EXERCISE
Among the lines of data below, reproduce only those from the one with "Jelajahi Program (229, 601)" through the one with "Wool (559, 1618)", exactly as they stand, both ends included.
-------- GIVEN ENTRIES
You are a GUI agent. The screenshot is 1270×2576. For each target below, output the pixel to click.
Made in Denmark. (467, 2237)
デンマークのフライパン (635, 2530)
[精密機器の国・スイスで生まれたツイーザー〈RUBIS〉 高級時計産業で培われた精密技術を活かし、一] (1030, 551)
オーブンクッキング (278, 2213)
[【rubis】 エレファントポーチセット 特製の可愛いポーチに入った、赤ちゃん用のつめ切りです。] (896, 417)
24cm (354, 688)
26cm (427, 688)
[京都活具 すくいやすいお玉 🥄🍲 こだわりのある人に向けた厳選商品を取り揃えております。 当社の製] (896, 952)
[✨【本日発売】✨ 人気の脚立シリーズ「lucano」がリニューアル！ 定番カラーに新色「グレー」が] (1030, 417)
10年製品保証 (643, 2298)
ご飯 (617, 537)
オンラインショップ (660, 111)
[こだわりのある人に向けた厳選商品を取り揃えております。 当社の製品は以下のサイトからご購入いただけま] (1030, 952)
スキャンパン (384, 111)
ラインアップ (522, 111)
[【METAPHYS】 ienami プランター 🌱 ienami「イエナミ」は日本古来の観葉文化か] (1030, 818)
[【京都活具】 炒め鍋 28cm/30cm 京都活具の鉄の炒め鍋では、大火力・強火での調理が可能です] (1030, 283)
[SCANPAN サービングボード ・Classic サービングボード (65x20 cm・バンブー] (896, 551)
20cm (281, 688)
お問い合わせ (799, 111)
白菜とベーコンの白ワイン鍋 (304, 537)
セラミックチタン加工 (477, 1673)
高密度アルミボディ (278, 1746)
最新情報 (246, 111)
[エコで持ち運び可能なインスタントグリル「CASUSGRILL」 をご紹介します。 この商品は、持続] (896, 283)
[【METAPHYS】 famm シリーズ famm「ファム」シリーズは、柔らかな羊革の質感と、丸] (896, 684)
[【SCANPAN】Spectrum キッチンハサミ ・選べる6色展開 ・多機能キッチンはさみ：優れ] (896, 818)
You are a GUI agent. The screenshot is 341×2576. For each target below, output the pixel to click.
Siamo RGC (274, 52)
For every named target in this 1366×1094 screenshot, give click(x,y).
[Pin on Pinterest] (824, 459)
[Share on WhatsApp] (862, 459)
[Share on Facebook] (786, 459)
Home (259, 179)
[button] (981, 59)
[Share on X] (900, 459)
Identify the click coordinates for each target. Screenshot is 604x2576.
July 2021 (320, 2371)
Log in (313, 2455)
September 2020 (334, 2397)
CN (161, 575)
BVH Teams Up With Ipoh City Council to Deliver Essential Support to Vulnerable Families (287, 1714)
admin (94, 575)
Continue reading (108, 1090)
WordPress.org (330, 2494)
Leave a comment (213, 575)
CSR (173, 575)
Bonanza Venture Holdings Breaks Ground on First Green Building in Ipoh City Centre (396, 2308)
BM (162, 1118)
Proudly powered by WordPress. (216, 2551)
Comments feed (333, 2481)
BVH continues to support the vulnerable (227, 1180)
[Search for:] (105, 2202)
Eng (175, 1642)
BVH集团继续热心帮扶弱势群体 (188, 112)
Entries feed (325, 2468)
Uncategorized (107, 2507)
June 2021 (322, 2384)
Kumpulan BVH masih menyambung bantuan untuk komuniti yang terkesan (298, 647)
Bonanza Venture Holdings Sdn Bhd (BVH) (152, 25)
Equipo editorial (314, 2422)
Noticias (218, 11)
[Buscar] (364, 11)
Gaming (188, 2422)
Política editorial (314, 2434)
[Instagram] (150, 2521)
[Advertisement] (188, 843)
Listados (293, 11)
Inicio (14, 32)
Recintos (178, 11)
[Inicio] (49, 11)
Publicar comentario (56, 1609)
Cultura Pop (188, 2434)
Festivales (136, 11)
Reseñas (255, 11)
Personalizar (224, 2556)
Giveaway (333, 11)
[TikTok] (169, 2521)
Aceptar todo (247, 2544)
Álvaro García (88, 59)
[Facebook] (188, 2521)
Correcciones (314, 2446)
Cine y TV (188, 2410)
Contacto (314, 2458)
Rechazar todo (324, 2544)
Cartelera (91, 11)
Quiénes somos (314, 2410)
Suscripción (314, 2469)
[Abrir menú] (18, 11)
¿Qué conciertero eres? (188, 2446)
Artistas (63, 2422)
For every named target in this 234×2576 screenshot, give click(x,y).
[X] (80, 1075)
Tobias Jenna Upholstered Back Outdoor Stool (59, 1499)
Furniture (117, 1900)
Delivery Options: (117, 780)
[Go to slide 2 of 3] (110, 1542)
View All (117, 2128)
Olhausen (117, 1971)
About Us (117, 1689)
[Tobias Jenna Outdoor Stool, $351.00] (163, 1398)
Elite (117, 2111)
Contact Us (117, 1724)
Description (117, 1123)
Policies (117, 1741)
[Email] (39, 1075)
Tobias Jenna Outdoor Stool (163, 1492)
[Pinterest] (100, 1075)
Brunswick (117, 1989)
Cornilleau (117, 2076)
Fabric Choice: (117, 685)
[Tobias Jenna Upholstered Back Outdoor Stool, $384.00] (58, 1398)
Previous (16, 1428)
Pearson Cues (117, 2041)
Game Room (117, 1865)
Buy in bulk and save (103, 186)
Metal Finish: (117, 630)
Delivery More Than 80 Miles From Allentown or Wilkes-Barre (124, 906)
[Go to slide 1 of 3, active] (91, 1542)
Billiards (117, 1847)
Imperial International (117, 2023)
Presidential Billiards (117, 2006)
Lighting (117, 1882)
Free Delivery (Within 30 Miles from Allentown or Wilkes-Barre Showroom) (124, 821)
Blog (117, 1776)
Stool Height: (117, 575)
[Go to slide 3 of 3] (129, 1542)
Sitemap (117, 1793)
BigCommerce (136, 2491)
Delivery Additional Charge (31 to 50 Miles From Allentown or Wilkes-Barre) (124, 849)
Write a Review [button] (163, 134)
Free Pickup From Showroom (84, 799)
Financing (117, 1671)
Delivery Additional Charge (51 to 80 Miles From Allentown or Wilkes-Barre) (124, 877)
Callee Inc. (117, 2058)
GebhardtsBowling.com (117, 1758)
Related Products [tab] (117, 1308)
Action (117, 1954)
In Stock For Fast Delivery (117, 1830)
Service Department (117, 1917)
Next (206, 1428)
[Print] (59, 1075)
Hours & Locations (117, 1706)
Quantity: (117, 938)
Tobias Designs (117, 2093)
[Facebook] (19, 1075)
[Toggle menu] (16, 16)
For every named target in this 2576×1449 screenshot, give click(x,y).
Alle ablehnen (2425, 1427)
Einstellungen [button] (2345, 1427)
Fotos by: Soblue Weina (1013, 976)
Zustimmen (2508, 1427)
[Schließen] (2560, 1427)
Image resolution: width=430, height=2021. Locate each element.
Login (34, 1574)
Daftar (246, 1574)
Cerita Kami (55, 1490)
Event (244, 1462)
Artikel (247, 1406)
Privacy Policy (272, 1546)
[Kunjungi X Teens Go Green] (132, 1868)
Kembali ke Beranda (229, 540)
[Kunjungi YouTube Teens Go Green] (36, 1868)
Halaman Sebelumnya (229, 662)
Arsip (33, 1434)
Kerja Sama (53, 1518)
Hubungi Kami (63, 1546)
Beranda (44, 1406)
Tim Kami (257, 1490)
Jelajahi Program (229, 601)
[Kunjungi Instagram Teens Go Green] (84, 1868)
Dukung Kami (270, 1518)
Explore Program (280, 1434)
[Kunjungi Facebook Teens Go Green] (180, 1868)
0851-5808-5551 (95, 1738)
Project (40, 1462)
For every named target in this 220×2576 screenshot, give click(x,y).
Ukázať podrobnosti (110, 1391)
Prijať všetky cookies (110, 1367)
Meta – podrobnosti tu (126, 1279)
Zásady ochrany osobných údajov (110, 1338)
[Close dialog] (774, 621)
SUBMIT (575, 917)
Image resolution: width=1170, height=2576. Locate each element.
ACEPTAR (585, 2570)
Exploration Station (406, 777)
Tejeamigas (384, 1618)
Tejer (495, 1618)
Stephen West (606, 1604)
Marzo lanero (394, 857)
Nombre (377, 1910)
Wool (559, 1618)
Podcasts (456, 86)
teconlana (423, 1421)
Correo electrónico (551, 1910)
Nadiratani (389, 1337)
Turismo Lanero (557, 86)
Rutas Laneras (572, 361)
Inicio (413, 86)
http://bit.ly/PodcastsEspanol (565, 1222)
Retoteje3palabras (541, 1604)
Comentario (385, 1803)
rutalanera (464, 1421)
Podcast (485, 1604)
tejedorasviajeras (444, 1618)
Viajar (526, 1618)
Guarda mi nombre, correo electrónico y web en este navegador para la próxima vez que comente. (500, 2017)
----------------
ANSWER TO THE EXERCISE
Jelajahi Program (229, 601)
[Kunjungi Instagram Teens Go Green] (84, 1868)
Dukung Kami (270, 1518)
Explore Program (280, 1434)
[Kunjungi Facebook Teens Go Green] (180, 1868)
0851-5808-5551 (95, 1738)
Project (40, 1462)
For every named target in this 220×2576 screenshot, give click(x,y).
Ukázať podrobnosti (110, 1391)
Prijať všetky cookies (110, 1367)
Meta – podrobnosti tu (126, 1279)
Zásady ochrany osobných údajov (110, 1338)
[Close dialog] (774, 621)
SUBMIT (575, 917)
Image resolution: width=1170, height=2576. Locate each element.
ACEPTAR (585, 2570)
Exploration Station (406, 777)
Tejeamigas (384, 1618)
Tejer (495, 1618)
Stephen West (606, 1604)
Marzo lanero (394, 857)
Nombre (377, 1910)
Wool (559, 1618)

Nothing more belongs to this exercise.